Design and Implementation of Vivo Multi‑Language Document System
The article describes Vivo’s overseas sales team’s multi‑language document system, detailing its low‑maintenance i18n design that leverages the existing configuration center, a MCMS UI, and a runtime JAR to streamline project creation, translation, testing, publishing, and real‑time front‑end text updates across web and decoupled architectures.
The article introduces the background, design, and implementation of a multi‑language document system developed by the vivo overseas sales team to address the challenges of global product localization. It explains why a flexible, low‑maintenance i18n solution is needed for overseas markets and how the system reduces release cycles and maintenance costs.
Advantages over traditional Spring‑based i18n solutions are highlighted: the system leverages vivo's existing configuration center (cfg), minimizes integration effort, standardizes the workflow for creating, translating, testing, and publishing text resources, and supports both traditional web projects and front‑back‑end separated architectures.
The overall architecture is divided into three parts:
MCMS management system : provides UI for creating projects, languages, and managing text keys (add, edit, delete, sync).

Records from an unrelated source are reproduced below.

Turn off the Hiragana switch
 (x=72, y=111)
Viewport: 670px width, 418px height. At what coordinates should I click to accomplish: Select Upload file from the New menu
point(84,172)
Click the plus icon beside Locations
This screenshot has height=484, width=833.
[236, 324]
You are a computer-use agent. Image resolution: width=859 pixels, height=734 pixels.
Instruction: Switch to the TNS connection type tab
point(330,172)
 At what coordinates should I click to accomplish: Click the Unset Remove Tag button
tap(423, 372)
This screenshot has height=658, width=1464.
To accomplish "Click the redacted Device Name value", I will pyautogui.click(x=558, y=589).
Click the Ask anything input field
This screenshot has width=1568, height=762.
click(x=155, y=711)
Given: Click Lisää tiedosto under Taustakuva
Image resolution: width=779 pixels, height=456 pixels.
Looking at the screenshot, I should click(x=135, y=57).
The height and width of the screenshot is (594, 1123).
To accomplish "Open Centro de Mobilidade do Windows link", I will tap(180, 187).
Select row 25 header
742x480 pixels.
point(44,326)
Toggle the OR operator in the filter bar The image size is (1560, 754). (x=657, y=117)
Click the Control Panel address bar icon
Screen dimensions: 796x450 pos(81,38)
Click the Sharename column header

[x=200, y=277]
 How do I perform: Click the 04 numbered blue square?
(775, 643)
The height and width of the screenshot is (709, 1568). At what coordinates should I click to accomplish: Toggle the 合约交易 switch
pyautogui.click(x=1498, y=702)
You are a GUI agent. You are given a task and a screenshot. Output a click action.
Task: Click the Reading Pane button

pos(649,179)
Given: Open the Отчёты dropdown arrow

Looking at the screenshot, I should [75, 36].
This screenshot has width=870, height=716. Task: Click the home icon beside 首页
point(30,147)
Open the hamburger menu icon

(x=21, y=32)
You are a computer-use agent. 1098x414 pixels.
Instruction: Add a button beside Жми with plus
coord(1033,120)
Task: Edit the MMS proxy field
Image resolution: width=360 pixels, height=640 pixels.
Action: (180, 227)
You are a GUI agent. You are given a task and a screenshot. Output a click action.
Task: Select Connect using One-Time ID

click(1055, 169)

Configuration center : acts as a bridge between MCMS and business services; after MCMS publishes text following naming conventions, the configuration center stores the key‑value pairs for runtime lookup.
Business system : integrates a provided JAR, retrieves the appropriate language text from the configuration center at runtime based on the request’s locale, and replaces the placeholder keys in the code.
The document details the processing flow, including how user requests carry country/language information (UI selectors, URL path, cookies), how the server initializes default locale settings, and how the final locale is used to fetch the correct language bundle from the configuration center.
Usage steps are described, covering system overview, project creation, language version creation (single or batch), content management (add/edit/review/import/export), and user/permission management.
Integration steps include importing the provided JAR, configuring the configuration center, and creating language versions. A sample Java configuration class is provided:
@Configuration
public class WebConfiguration {
@Bean
public VivoPropertyExtendConfigurer vivoPropertyExtendConfigurer() {
VivoPropertyExtendConfigurer vivoPropertyExtendConfigurer = new VivoPropertyExtendConfigurer();
vivoPropertyExtendConfigurer.setLocations(new ClassPathResource("config/vivo.properties"));
vivoPropertyExtendConfigurer.setEnvListConfigKey("env.list.config");
return vivoPropertyExtendConfigurer;
}
@Bean
public FilterRegistrationBean mcmsFilterRegistration() {
FilterRegistrationBean registration = new FilterRegistrationBean();
registration.setFilter(new VivoMcmsPropsFilter());
registration.addUrlPatterns("/mcms/props");
registration.setName("vivo-mcms-filter");
registration.setOrder(1);
return registration;
}
}After the language versions are defined in the configuration center, the system synchronizes the text resources, and at application startup the appropriate language bundle is loaded based on the current locale, enabling real‑time visual editing of front‑end text via a browser plugin.
The conclusion reiterates that the system offers simple integration, systematic management, and visual real‑time updates, and that it will continue to evolve to meet the growing needs of vivo’s overseas business.